### What the task requires
Count the lines in the records below that contain the string "Given", treating uppercase and lowercase as different. Give only the number.

### Records shown
_ _ _ _ _
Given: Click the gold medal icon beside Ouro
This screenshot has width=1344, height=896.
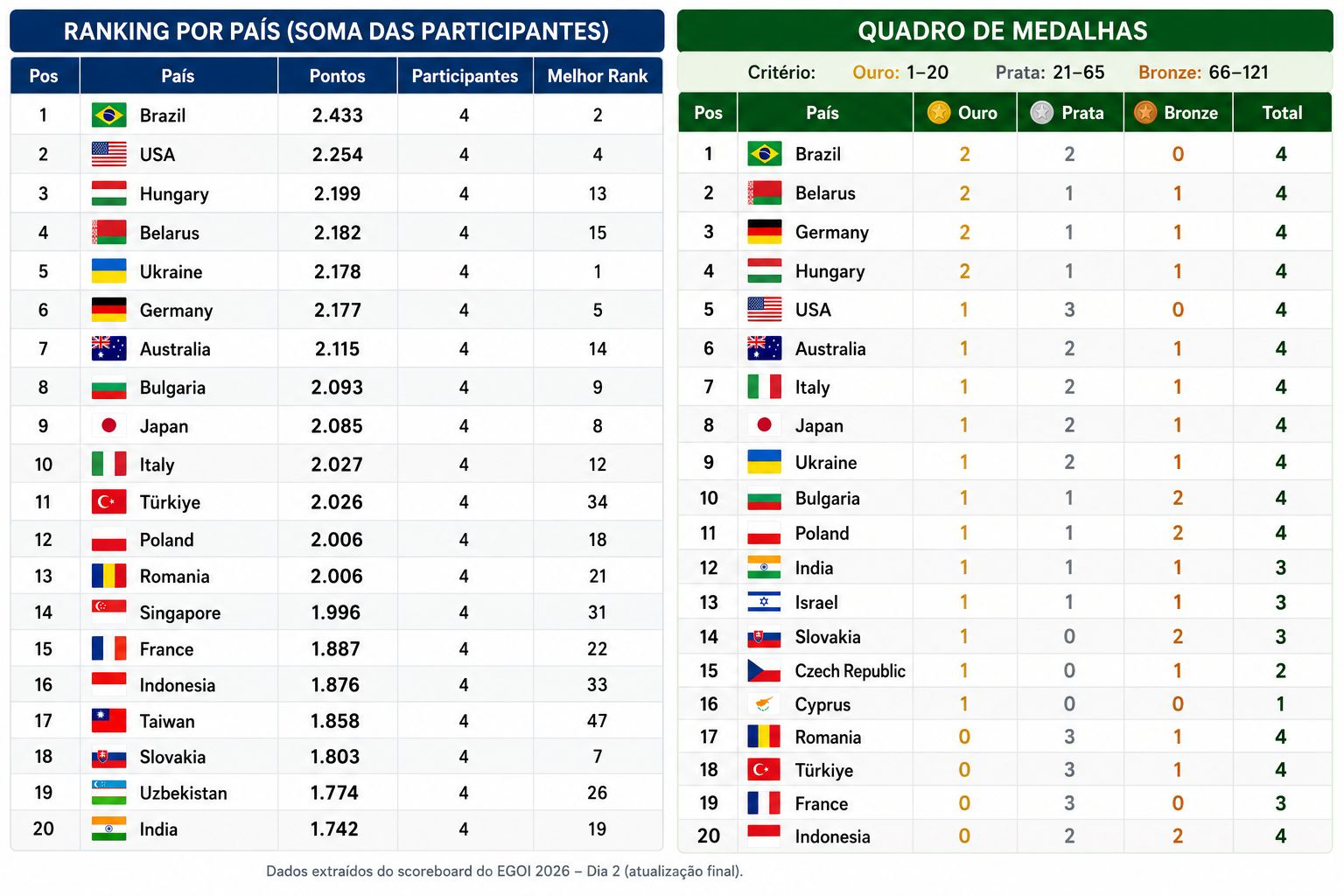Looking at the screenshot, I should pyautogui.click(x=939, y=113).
_ _ _ _ _
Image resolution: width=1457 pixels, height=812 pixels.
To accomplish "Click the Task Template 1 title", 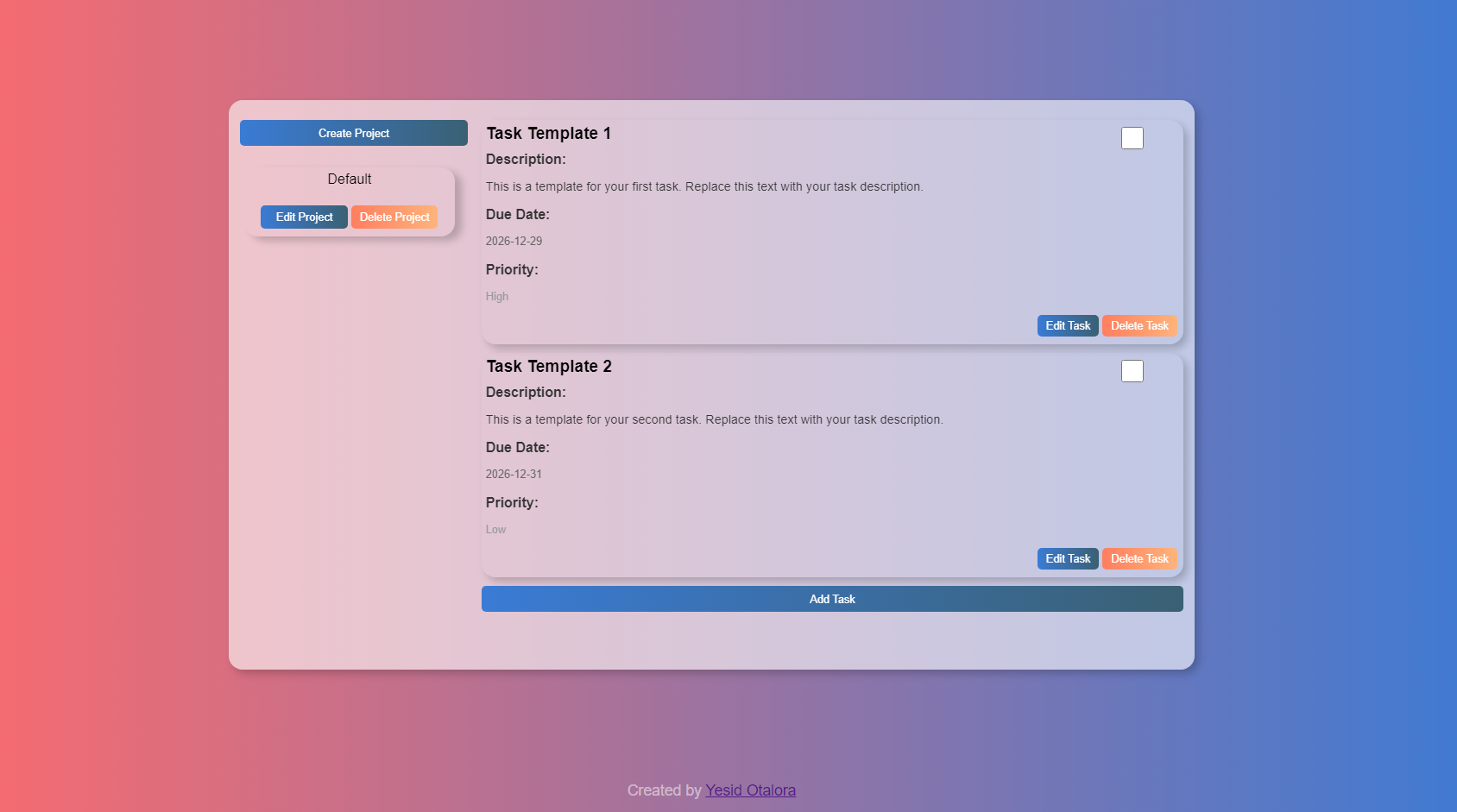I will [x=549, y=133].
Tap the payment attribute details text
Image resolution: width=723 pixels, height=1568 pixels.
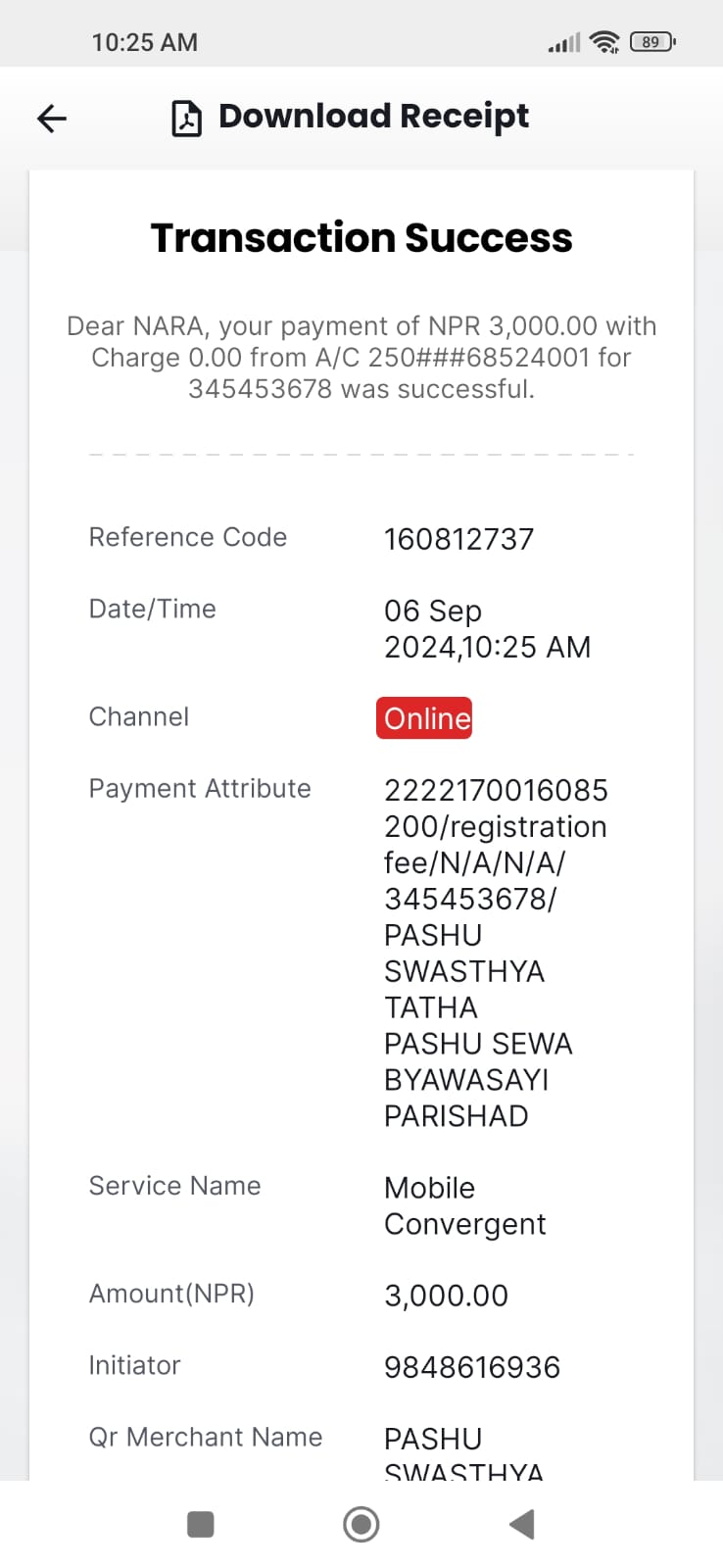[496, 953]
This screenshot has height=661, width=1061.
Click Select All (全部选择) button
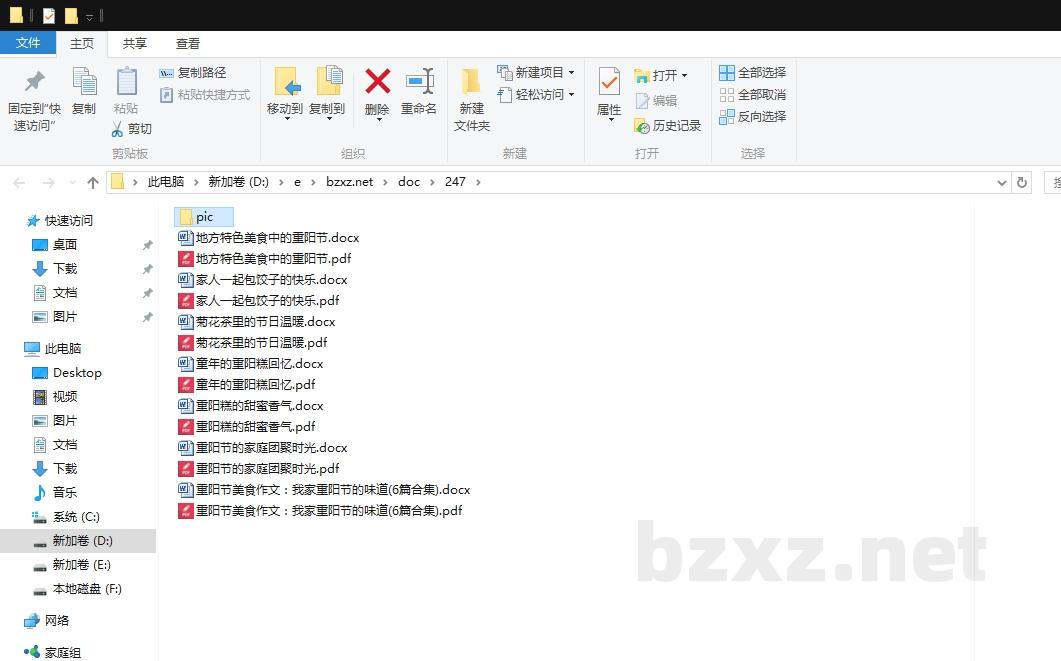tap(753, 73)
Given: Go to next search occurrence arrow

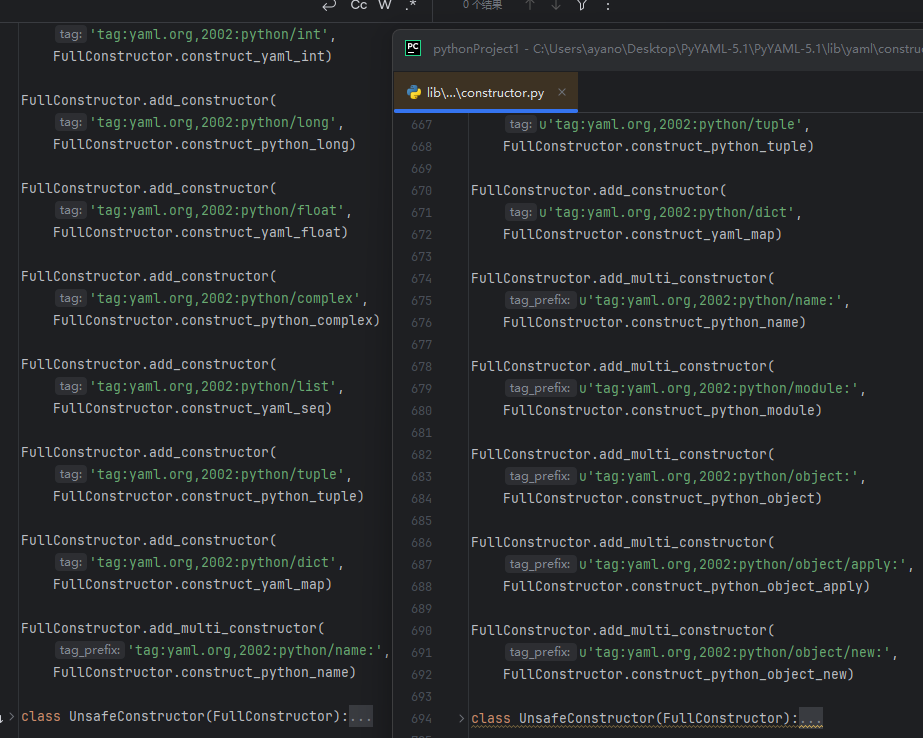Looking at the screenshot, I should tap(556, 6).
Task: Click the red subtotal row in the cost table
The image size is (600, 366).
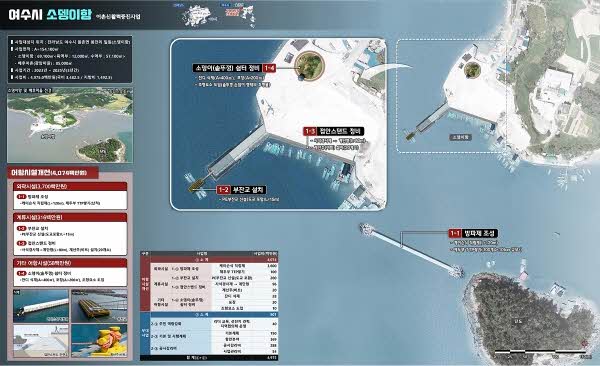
_ _ _ _ _
### Exercise output
2